Perhaps at some point this will change, but there should be some humility in claiming that Sora will be that change. We don't need deepfakes to lie to people, but deepfakes are still an expensive method. (The AI ​​generation is relatively cheap, but if you want something tangible and convincing, it's much more expensive.) The deepfake tsunami means a scale that most spammers can't afford at the moment. )

But it's most important for me to remember the past two years of AI history when I read criticism that Sora's images were clumsy, stiff, inhuman, or clearly flawed. . It's true, they are. OpenAI's research release acknowledges that Sora does not accurately model the physics of many fundamental interactions, adding that it has problems with cause and effect, left-right confusion, and trajectory tracking. .

Of course, much the same criticism was leveled at DALL-E 2 and Midjourney, at least initially. Early coverage of DALL-E 2 highlighted its incompetence, such as creating terrifying monsters every time a scene required more than one character, and giving people claws instead of hands.

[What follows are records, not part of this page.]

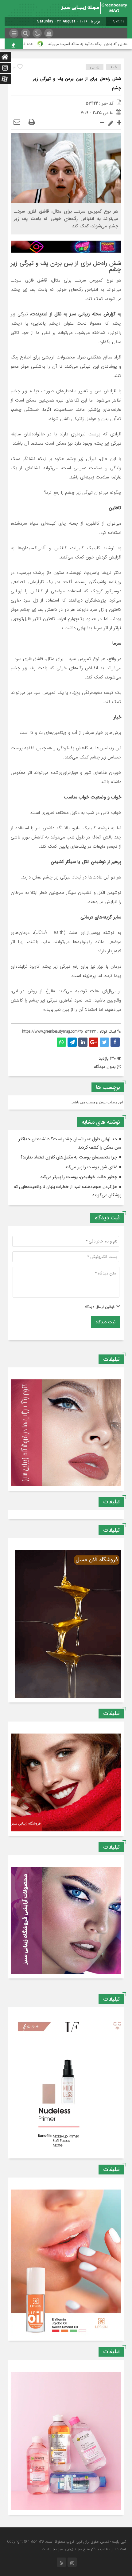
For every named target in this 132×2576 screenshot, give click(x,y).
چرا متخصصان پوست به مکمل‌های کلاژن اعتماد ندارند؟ (69, 1157)
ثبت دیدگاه (105, 1322)
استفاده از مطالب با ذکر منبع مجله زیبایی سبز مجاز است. (83, 2549)
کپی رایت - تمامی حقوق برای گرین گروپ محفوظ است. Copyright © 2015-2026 (66, 2542)
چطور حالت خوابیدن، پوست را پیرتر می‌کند (78, 1177)
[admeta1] (66, 246)
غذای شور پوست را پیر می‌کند (91, 1167)
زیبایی (94, 67)
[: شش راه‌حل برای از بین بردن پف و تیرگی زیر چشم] (17, 122)
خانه (114, 67)
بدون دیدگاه (105, 1066)
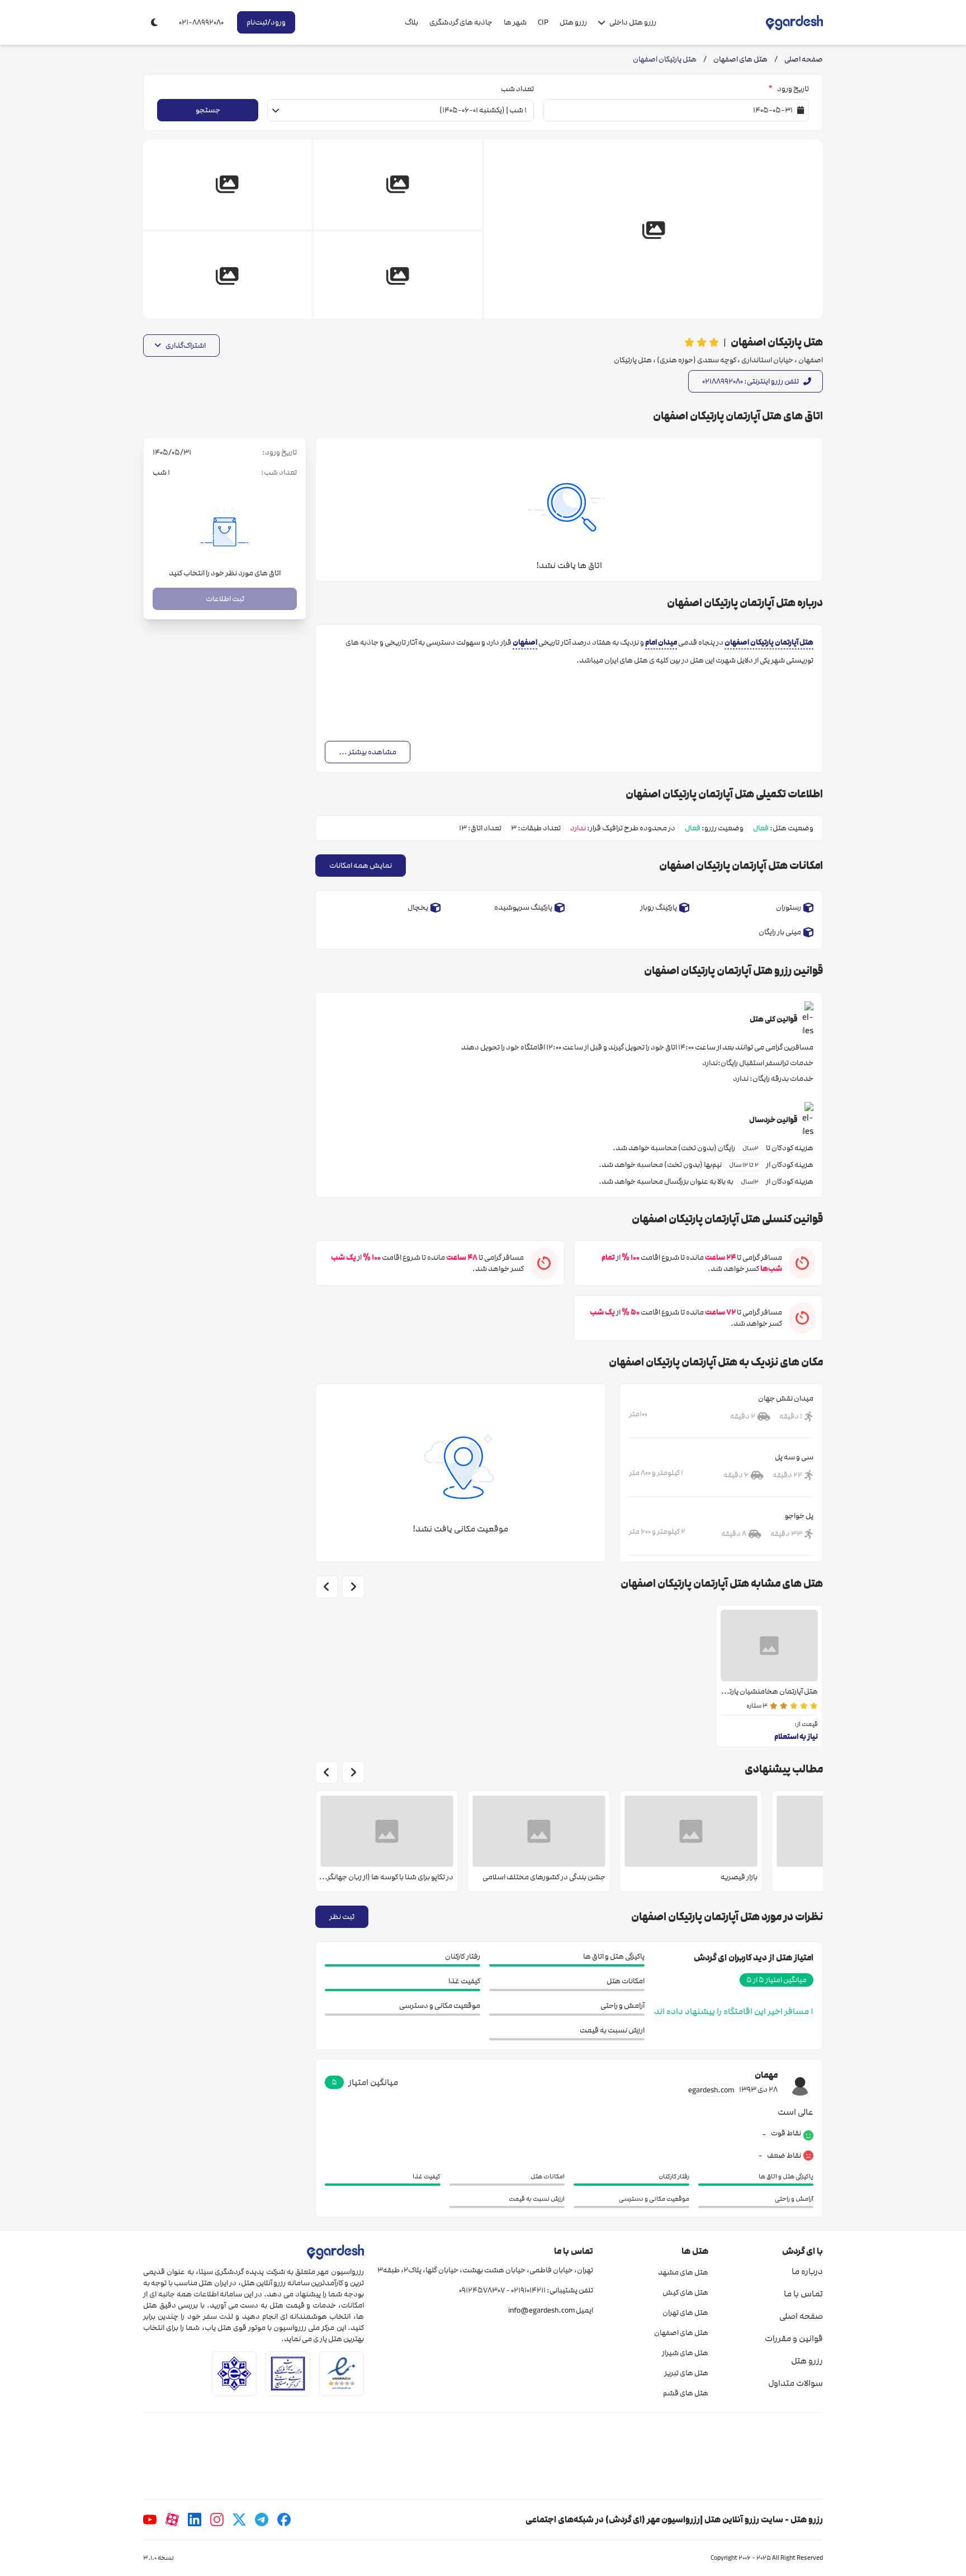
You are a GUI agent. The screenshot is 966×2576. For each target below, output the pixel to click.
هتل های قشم (685, 2393)
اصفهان (525, 642)
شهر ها (515, 22)
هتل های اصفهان (681, 2332)
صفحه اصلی (801, 2316)
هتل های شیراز (685, 2352)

AI experts argued that the AI's inability to process configurations and instructions about how to organize the elements of a scene reflects a fundamental flaw in the technology.

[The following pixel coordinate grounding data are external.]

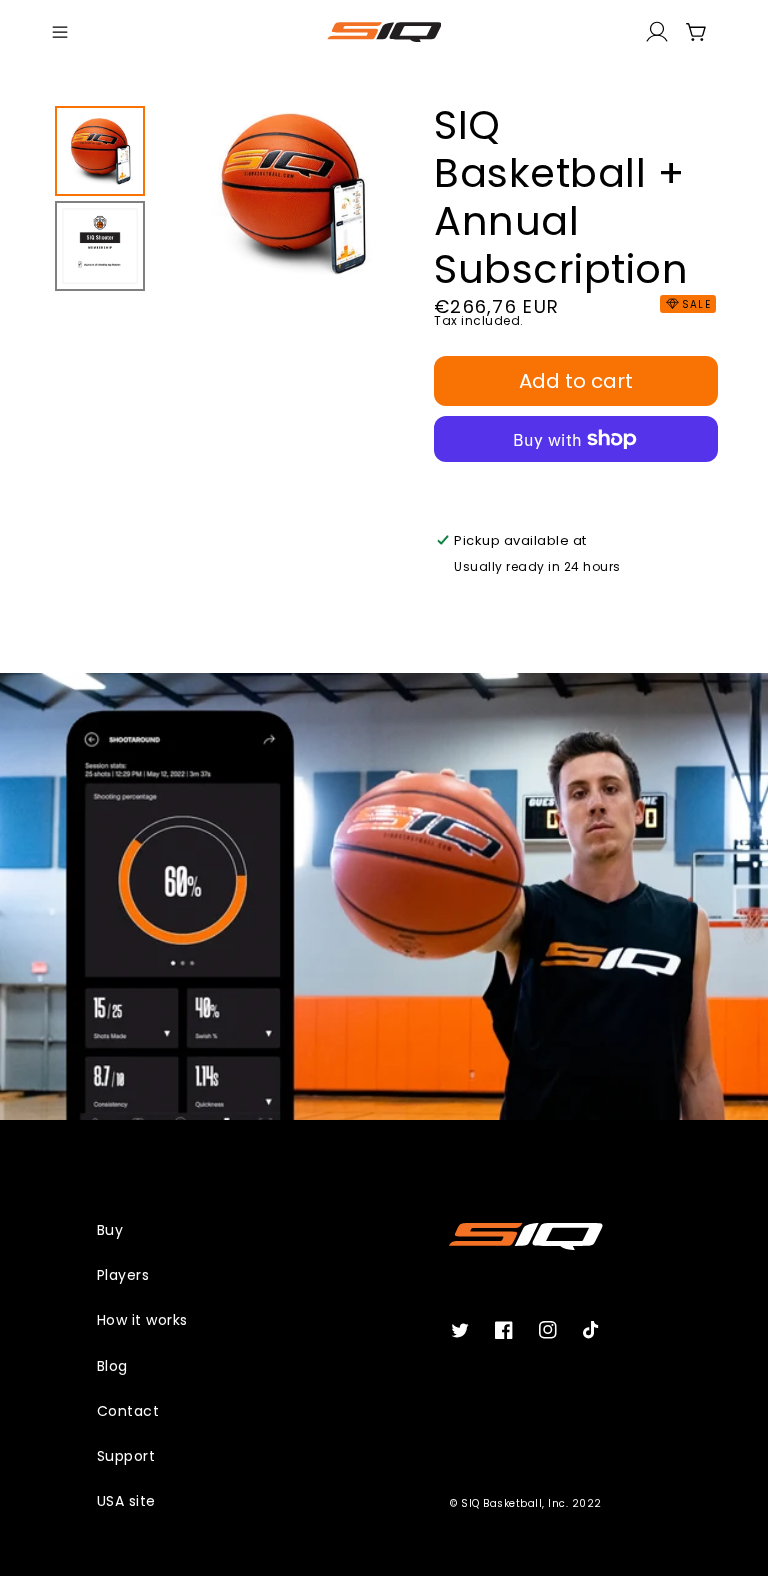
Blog (112, 1366)
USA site (126, 1501)
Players (123, 1275)
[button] (60, 32)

But in reality, models have gotten better at executing very specific prompts, and users have gotten better at executing prompts as well, so that today's images with complex and detailed scenes It is now possible to create. Almost all of the interesting flaws were fixed in the latest updates for DALL-E 3 and Midjourney released last year. Current image generators handle scenes of hands and crowds well.

In the period between DALL-E 2 and Sora, AI image generation has grown from a party trick to a large-scale industry. Many things you can't do with DALL-E 2, you can do with DALL-E 3. And even if DALL-E 3 can't do it, its competitors often can. This is an important perspective to keep in mind when reading predictions about Sora. You're probably looking at the early stages to a major new feature, and that feature could be used for good or malicious purposes, and you might oversell it, but it's a very It's also easy to do. To sell it short.

Rather than getting too committed to a particular perspective on what Sora and its successors can or cannot do, it's worth acknowledging some uncertainty about the direction ahead. It's much easier to say, “This technology will continue to advance by leaps and bounds,” than to speculate on exactly what will happen.